• Task prompt
Beginning at the line that mentions "1519x652 pixels. How", retype the rest of the records below exactly. Pictures are not part of the copy.

(Saved entries)
=======
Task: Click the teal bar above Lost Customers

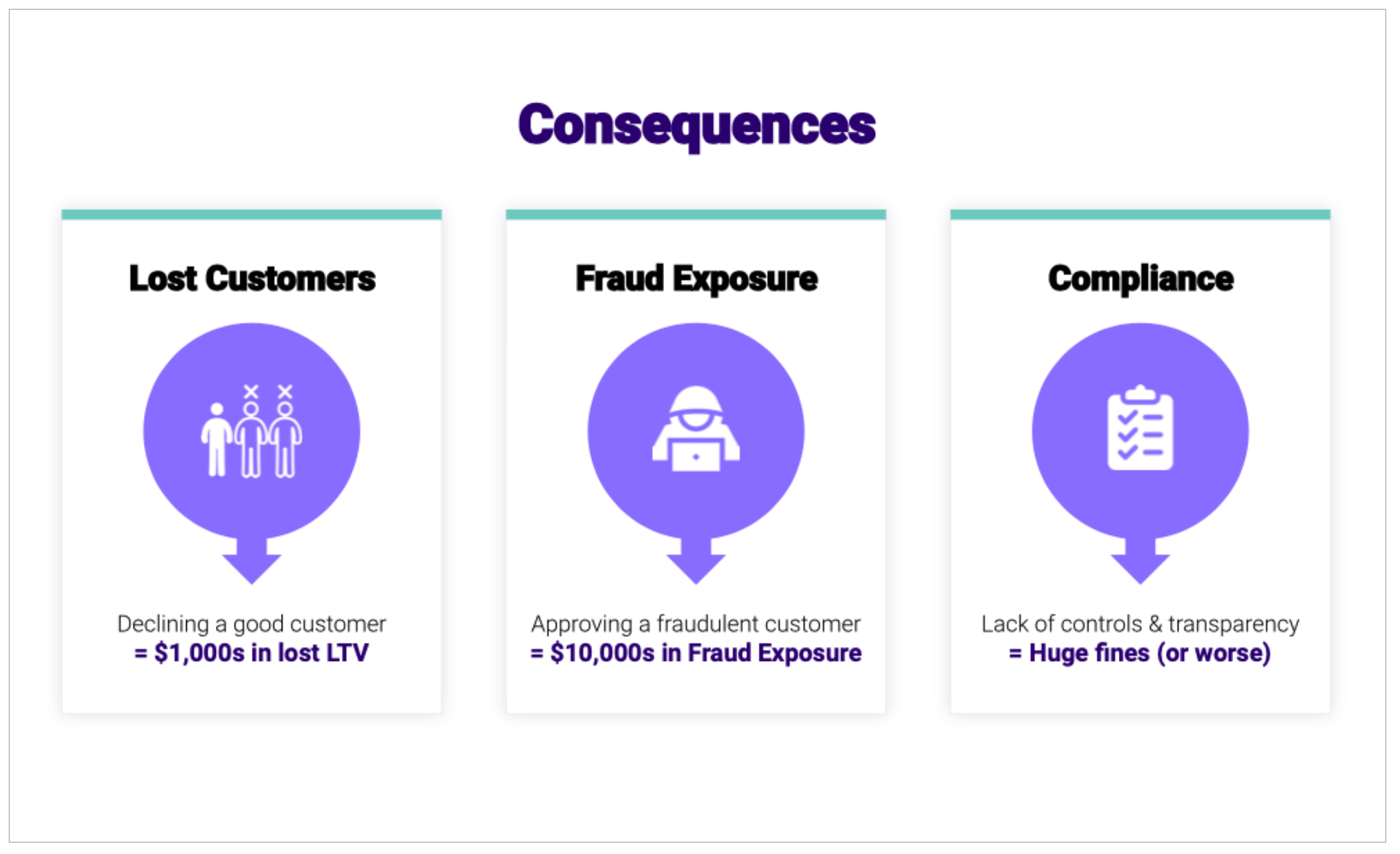Action: tap(251, 215)
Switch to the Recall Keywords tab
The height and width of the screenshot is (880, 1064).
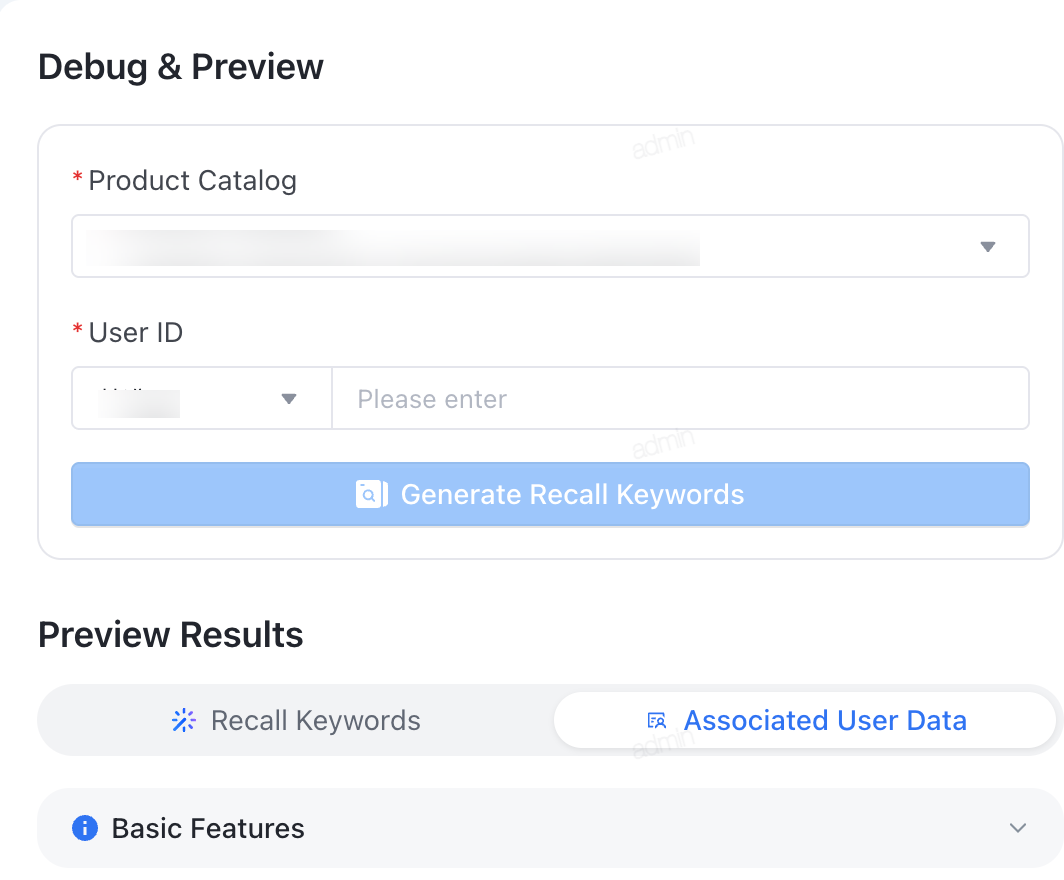(x=296, y=721)
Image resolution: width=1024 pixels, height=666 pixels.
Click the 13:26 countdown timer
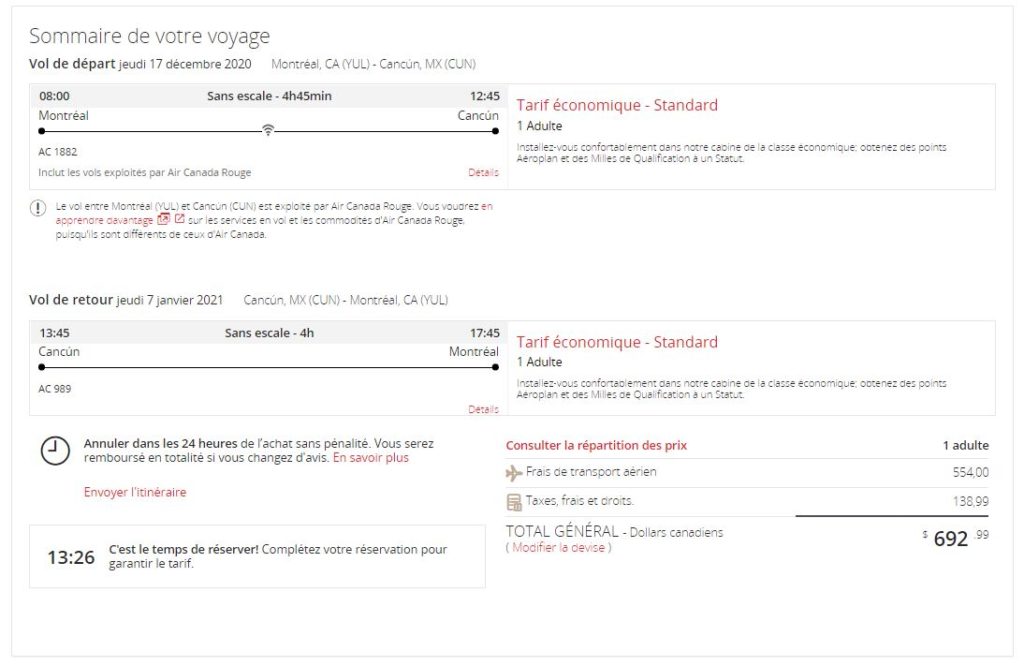pos(71,557)
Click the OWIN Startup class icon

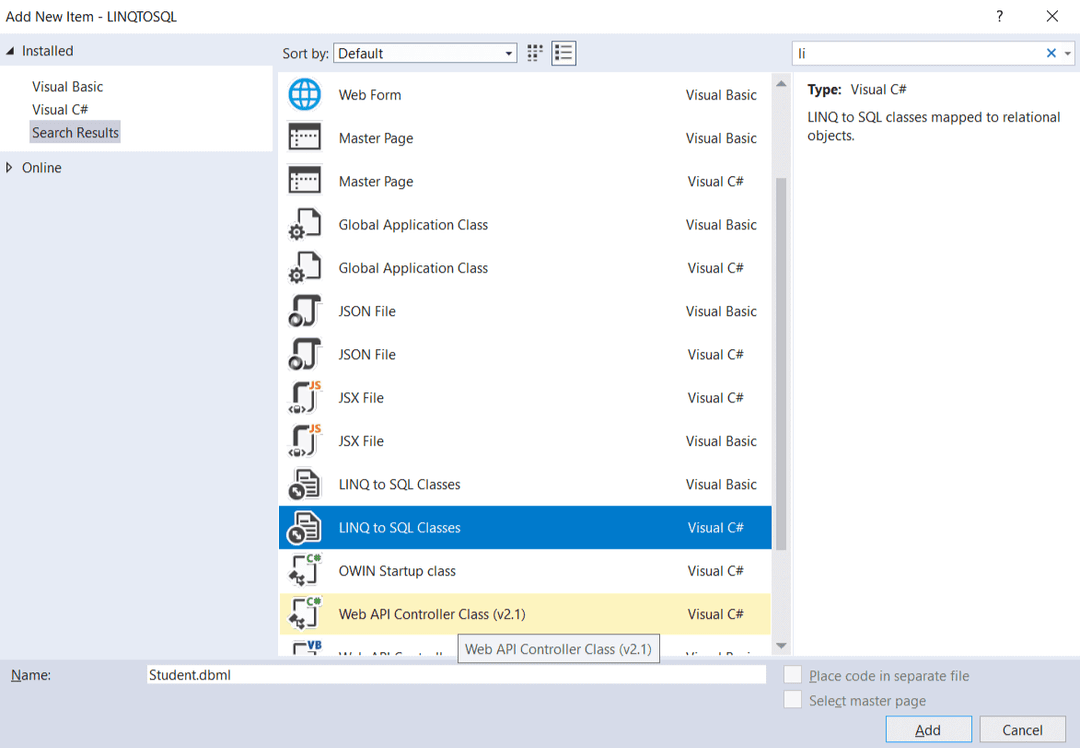[x=304, y=571]
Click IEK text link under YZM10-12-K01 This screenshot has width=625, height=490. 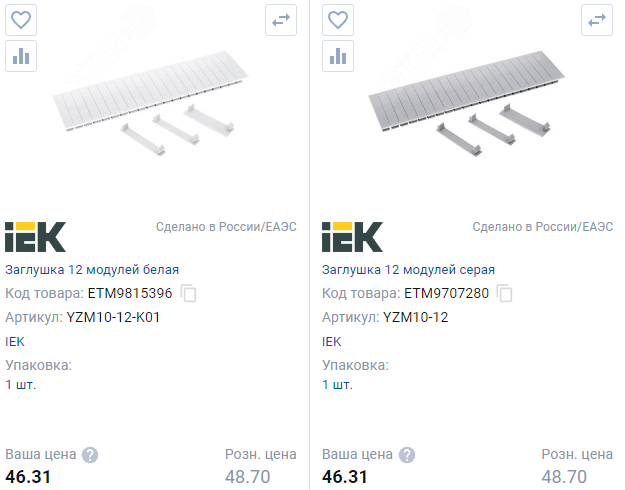tap(15, 341)
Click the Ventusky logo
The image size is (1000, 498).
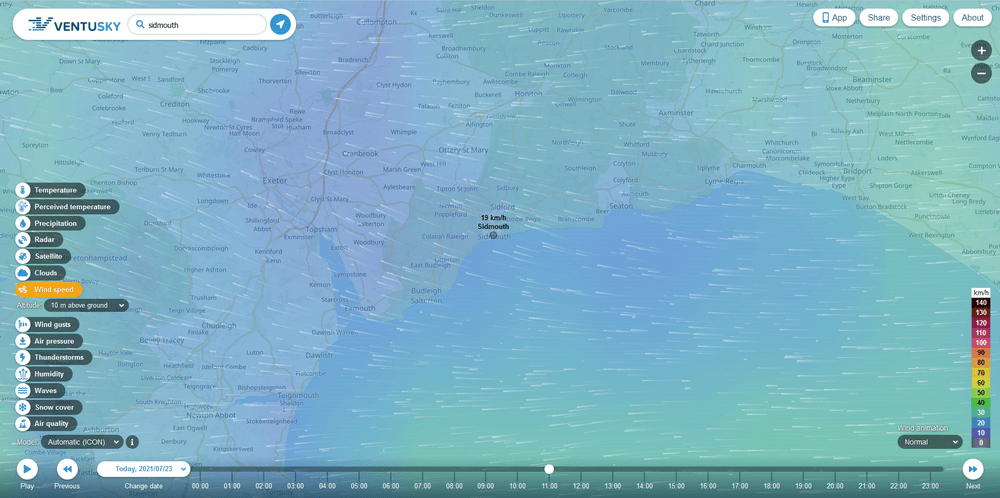pyautogui.click(x=70, y=24)
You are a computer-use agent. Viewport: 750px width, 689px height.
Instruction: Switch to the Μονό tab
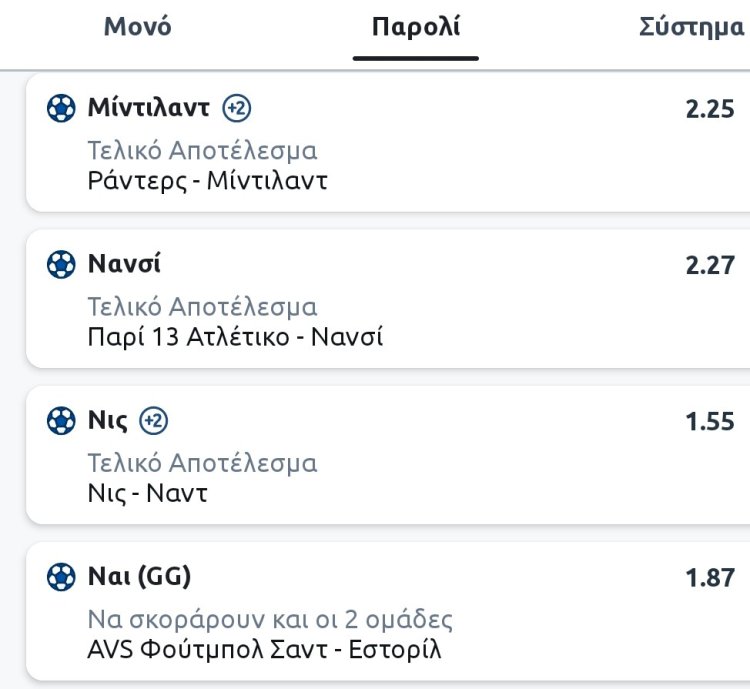tap(137, 27)
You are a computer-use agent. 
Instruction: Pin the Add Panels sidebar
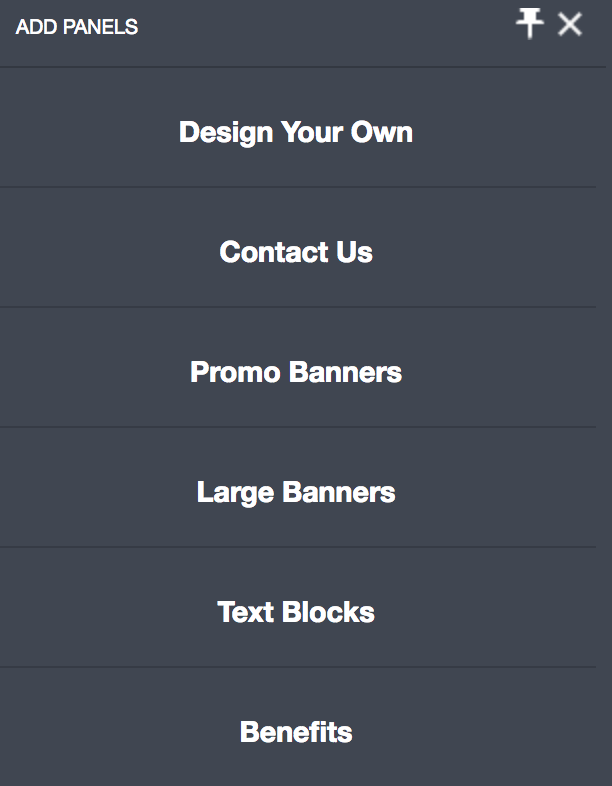(x=530, y=25)
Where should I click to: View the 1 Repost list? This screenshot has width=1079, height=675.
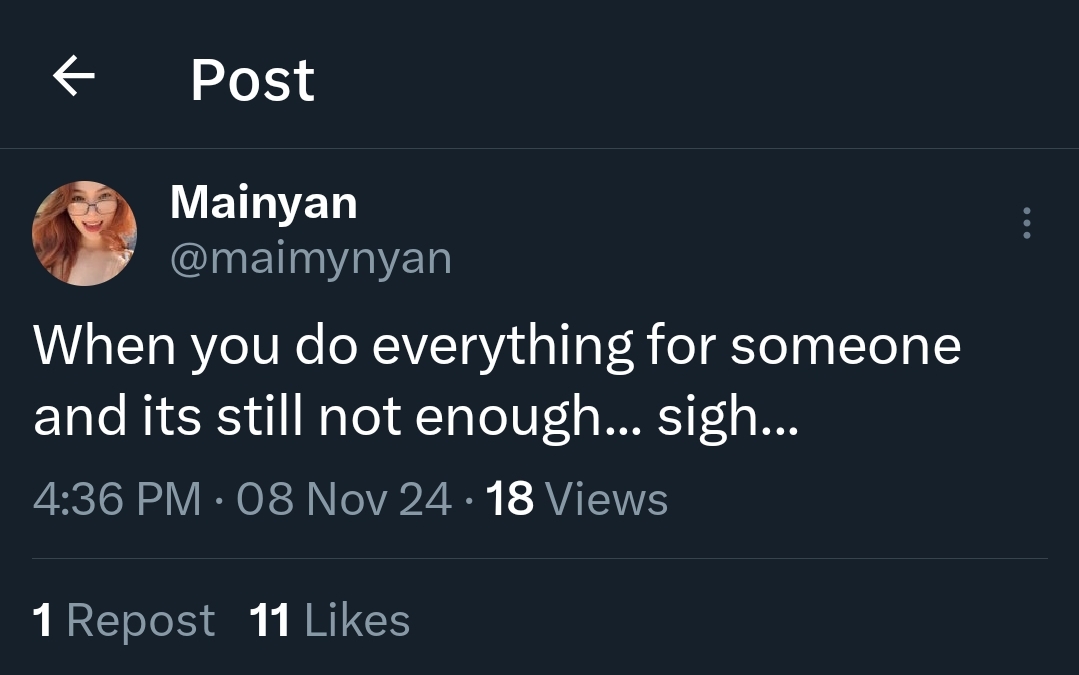click(123, 620)
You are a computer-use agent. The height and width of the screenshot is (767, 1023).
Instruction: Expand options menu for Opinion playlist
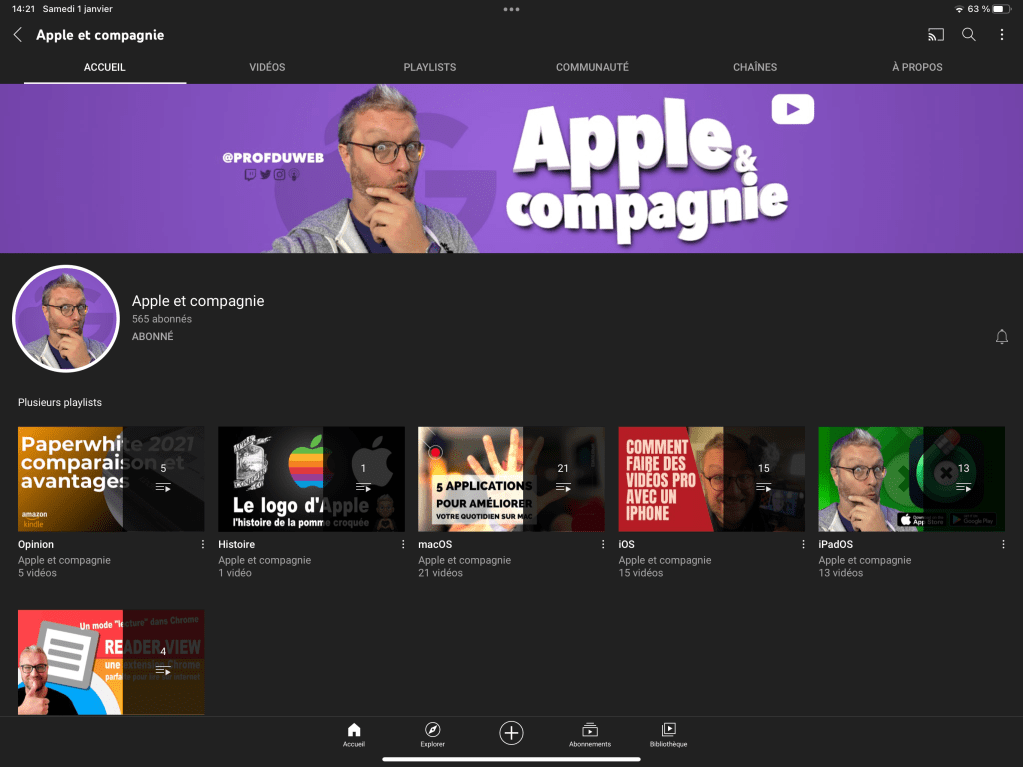pyautogui.click(x=203, y=545)
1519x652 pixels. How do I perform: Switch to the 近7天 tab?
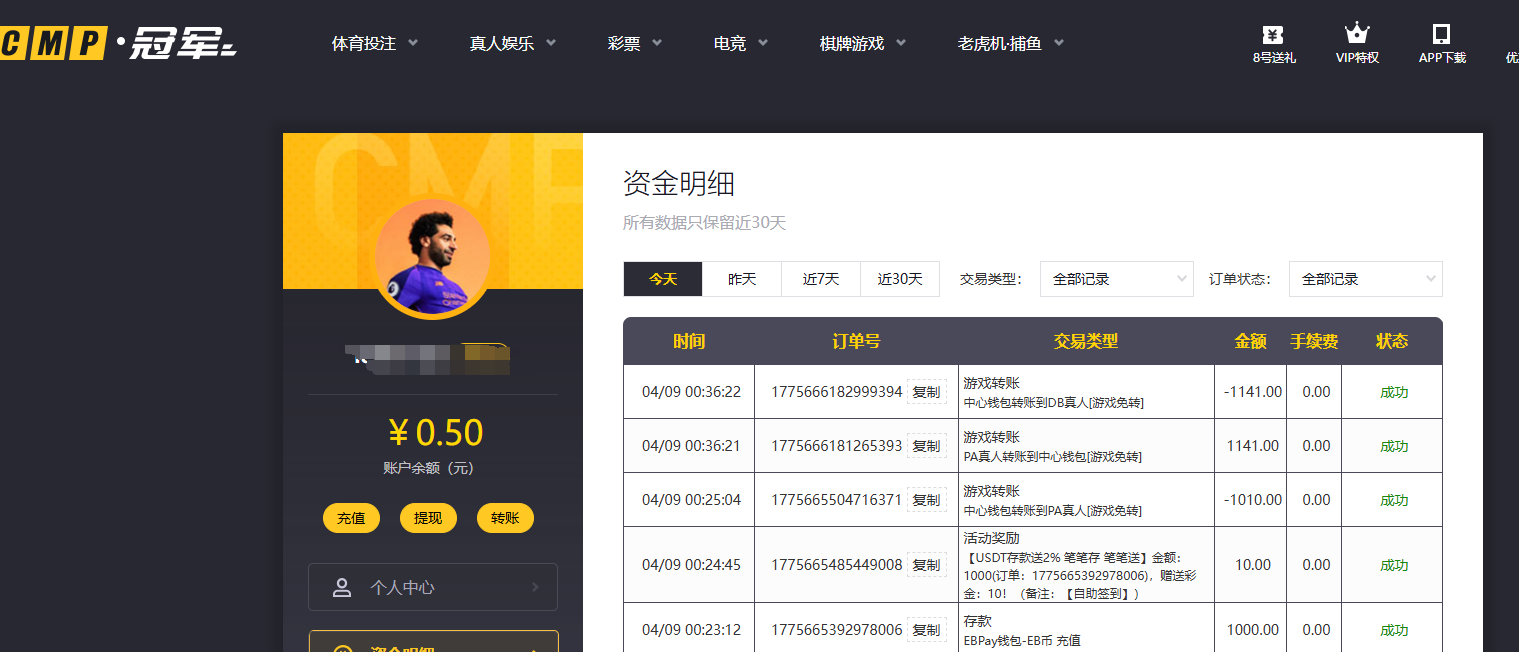coord(821,280)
=======
• Output
1519x652 pixels. How do I perform: Switch to the 近7天 tab?
coord(821,280)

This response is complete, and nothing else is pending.